YOUR TASK:
Output the records as a two-column CSV with the columns "prompt" and "response", one row per record, starting at the beginning of the records and going on through the line containing "pos(269,517)". Put each record's text and its answer in their own quoted field, with line breaks changed to spaces.

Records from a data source

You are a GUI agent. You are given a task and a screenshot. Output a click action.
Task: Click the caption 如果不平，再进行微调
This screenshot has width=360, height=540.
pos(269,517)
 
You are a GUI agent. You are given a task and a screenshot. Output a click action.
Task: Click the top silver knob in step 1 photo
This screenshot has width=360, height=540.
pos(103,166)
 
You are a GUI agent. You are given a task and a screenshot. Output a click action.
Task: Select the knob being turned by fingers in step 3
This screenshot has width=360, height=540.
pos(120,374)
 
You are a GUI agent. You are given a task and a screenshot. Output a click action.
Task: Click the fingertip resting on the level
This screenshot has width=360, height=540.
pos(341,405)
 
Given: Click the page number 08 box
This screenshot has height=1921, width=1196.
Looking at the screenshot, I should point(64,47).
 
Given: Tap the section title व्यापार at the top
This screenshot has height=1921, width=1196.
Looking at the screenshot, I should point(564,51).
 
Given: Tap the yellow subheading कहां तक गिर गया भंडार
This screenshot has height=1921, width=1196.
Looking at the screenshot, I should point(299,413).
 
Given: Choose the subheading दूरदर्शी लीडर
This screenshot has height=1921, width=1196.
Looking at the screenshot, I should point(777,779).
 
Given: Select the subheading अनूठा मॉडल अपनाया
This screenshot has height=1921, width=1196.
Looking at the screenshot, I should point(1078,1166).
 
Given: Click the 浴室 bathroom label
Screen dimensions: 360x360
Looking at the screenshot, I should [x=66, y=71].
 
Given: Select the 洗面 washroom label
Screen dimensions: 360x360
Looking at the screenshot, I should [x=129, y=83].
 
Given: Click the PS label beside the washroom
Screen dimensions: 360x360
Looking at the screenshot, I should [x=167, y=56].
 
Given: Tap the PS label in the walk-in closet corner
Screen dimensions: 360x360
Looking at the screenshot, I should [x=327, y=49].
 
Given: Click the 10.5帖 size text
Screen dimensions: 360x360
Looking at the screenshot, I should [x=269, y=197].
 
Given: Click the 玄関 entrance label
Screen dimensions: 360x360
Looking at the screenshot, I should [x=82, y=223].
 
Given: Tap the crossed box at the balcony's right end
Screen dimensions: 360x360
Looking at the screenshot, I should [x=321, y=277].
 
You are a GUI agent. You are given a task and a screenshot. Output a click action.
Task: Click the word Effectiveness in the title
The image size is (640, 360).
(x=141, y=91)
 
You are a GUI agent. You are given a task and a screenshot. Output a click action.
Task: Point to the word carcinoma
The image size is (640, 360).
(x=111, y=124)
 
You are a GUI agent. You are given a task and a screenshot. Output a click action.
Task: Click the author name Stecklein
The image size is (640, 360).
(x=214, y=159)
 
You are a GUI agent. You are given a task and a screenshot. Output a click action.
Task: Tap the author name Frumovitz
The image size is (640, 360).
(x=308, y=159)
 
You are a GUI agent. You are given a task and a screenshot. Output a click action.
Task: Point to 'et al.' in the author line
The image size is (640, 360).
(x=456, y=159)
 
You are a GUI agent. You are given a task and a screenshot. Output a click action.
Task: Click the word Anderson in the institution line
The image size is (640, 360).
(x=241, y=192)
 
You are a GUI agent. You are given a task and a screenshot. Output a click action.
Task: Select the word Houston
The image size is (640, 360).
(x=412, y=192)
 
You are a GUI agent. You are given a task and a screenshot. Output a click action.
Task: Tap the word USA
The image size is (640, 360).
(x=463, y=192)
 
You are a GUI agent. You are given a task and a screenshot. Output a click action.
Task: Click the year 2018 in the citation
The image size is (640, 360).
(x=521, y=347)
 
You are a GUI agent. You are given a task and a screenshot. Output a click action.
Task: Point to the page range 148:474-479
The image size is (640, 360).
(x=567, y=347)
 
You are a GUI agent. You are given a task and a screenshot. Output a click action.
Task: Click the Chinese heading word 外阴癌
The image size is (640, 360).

RESULT OF THIS TASK:
prompt,response
"You are a GUI agent. You are given a task and a screenshot. Output a click action. Task: Click the caption 如果不平，再进行微调 This screenshot has width=360, height=540.","pos(269,517)"